AutoRefine: From Trajectories to Reusable Expertise for Continual LLM Agent Refinement

Large language model agents often fail to accumulate knowledge from experience, treating each task as an independent challenge. Recent methods extract experience as flattened textual knowledge, which cannot capture procedural logic of complex subtasks. They also lack maintenance mechanisms, causing repository degradation as experience accumulates. We introduce AutoRefine, a framework that extracts and maintains dual-form Experience Patterns from agent execution histories. For procedural subtasks, we extract specialized subagents with independent reasoning and memory. For static knowledge, we extract skill patterns as guidelines or code snippets. A continuous maintenance mechanism scores, prunes, and merges patterns to prevent repository degradation. Evaluated on ALFWorld, ScienceWorld, and TravelPlanner, AutoRefine achieves 98.4%, 70.4%, and 27.1% respectively, with 20-73% step reductions. On TravelPlanner, automatic extraction exceeds manually designed systems (27.1% vs 12.1%), demonstrating its ability to capture procedural coordination.

💡 Research Summary

AutoRefine addresses two major shortcomings of existing experience‑learning approaches for large‑language‑model (LLM) agents: (1) the inability of flattened textual representations to capture procedural logic, and (2) the lack of a maintenance mechanism that prevents the experience repository from becoming bloated and noisy. The proposed framework introduces a dual‑form Experience Pattern: (i) Sub‑agent Patterns, which encapsulate complex sub‑tasks (e.g., hotel booking, route planning) as specialized, autonomous agents equipped with their own memory and reasoning capabilities; and (ii) Skill Patterns, which store static knowledge as natural‑language guidelines or executable code snippets. Each pattern carries rich metadata—including description, applicable context, retrieval count, usage count, success count, and a dense embedding—for quantitative evaluation.

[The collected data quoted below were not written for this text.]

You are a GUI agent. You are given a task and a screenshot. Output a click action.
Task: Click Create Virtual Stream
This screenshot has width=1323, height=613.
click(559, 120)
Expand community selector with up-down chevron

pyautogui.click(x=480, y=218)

The system operates in three stages. During task execution, the main agent retrieves the most relevant patterns by generating multiple reformulated queries from the task description, embedding them with Qwen3‑Embedding‑4B, and ranking patterns via cosine similarity (with optional maximal marginal relevance to ensure diversity). Retrieved Skill Patterns are injected into the system prompt or registered as callable tools, while Sub‑agent Patterns are invoked through hierarchical delegation: the main agent detects a matching sub‑task, transfers the relevant context, and lets the sub‑agent run independently, returning its result upon completion. Metadata is updated in real time to record actual usage and success.

Pattern extraction occurs every K tasks (default K = 10) by batching recent trajectories into success and failure sets. A dedicated extraction agent receives contrastive analysis prompts that ask it to compare successful and failed sequences, identify recurring action subsequences, and articulate the causal principles behind success. The agent then abstracts these principles into either a Sub‑agent Pattern (for procedural logic) or a Skill Pattern (for static guidance). This batch‑level extraction mitigates over‑fitting to individual tasks and captures reusable strategies across episodes.

Maintenance runs at exponentially spaced intervals. Each pattern receives a composite score:

  score(p) = s·u + ε·effectiveness·log(1+u) + frequency·(1+u)/(r+ε)

where s is the number of successful uses, u the number of actual uses, r the number of retrievals, and ε a small constant for numerical stability. Low‑scoring patterns are pruned, and patterns of the same type whose embeddings exceed a similarity threshold are merged, preventing repository explosion while preserving high‑utility knowledge.

Empirical evaluation on three benchmarks demonstrates the effectiveness of AutoRefine. On ALFWorld, the framework achieves 98.4 % success with a 73 % reduction in the number of steps; on ScienceWorld, 70.4 % success with a 20 % step reduction; and on TravelPlanner, 27.1 % success—more than double the performance of the manually engineered ATL​AS system (12.1 %). Ablation studies reveal that removing Sub‑agent Patterns causes the largest performance drop, while disabling maintenance leads to a 4.5× growth in repository size and an 8.9× decline in utilization efficiency.

In summary, AutoRefine provides a scalable, self‑sustaining pipeline for LLM agents to distill, store, and reuse procedural expertise. By converting complex sub‑tasks into autonomous sub‑agents and continuously pruning and merging patterns based on empirical utility, the framework enables agents to accumulate knowledge in a manner akin to human learning, opening avenues for long‑term, cross‑domain competence without the need for costly model retraining. Future work may explore automatic generation of sub‑agents, multimodal extensions, and deployment in large‑scale real‑world services.